# To do
Each record below must be reproduced exactly as it reads, with its images omitted.

# Provided records
[Start of Attachment]

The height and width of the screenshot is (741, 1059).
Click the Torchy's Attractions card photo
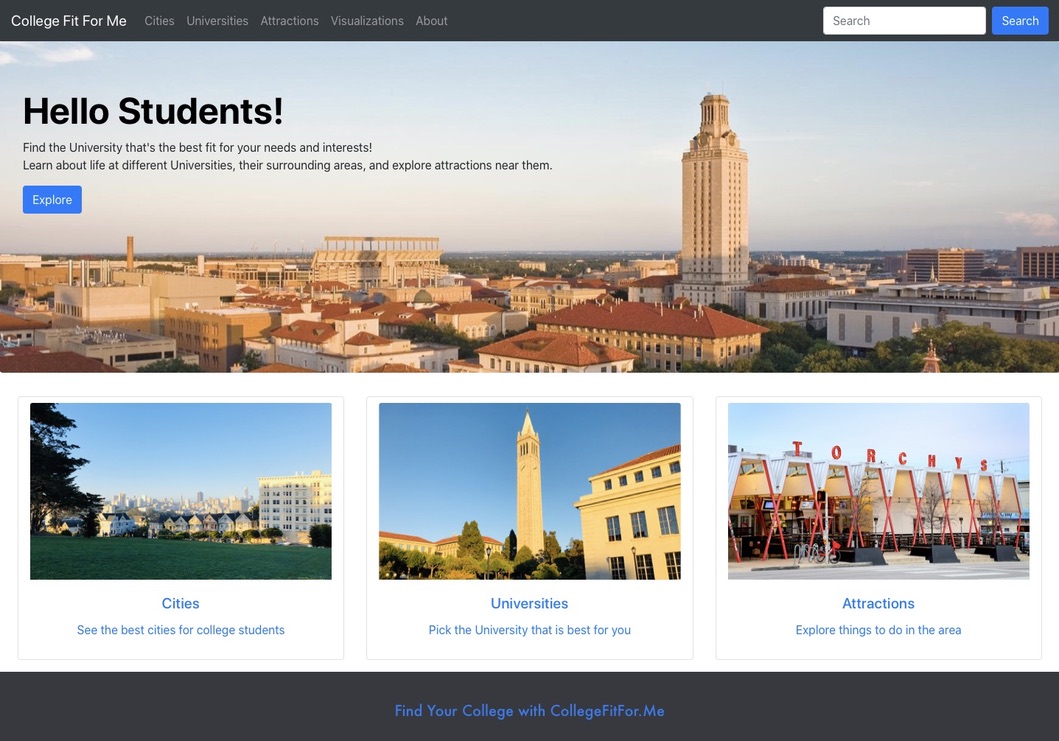click(x=878, y=491)
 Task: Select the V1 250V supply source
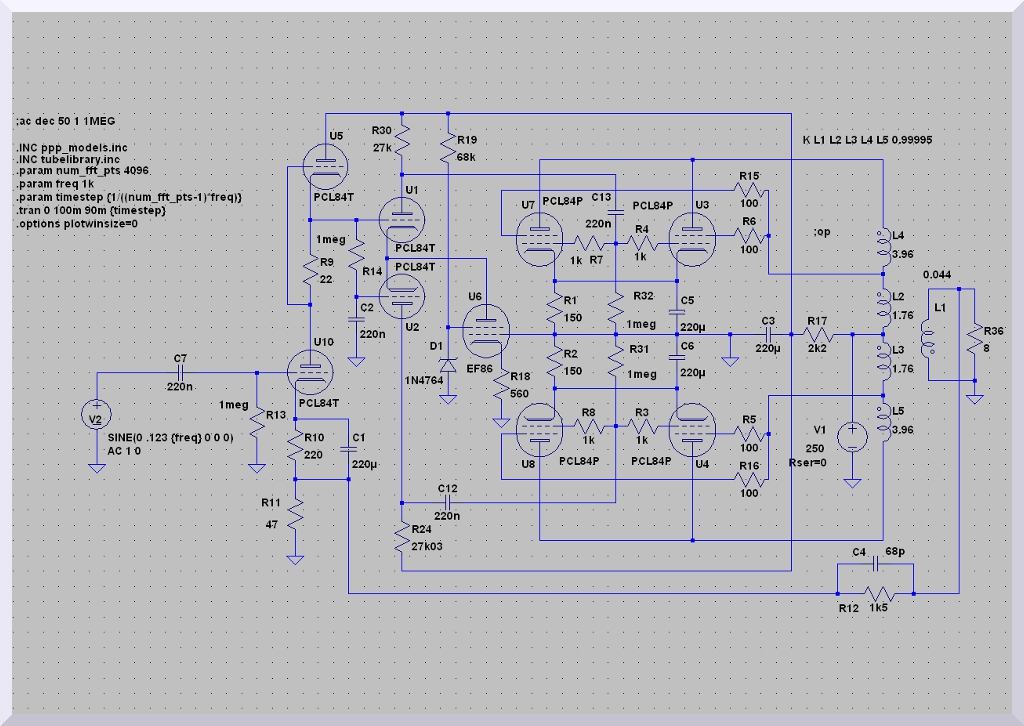[852, 436]
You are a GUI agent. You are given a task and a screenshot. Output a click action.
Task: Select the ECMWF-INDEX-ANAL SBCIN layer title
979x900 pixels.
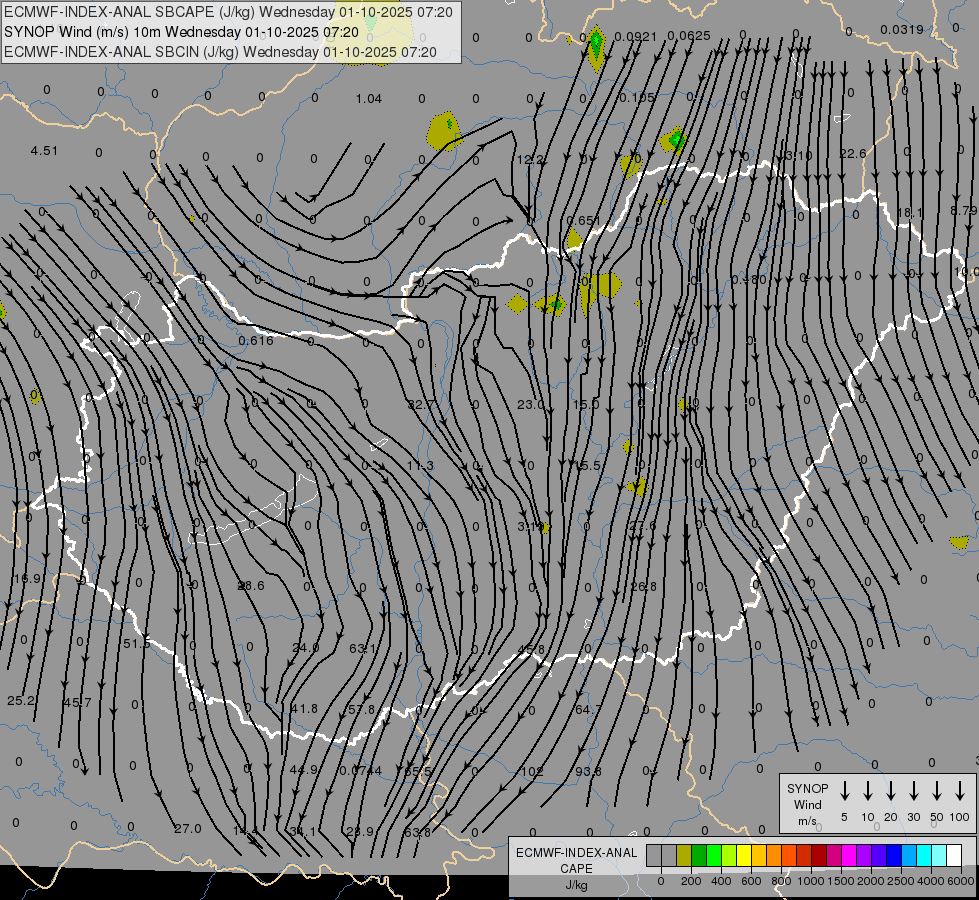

[End of Attachment]

# Solution below
The height and width of the screenshot is (741, 1059).
Click the Torchy's Attractions card photo
click(x=878, y=491)
 Task: Select the V1 250V supply source
[852, 436]
You are a GUI agent. You are given a task and a screenshot. Output a click action.
Task: Select the ECMWF-INDEX-ANAL SBCIN layer title
979x900 pixels.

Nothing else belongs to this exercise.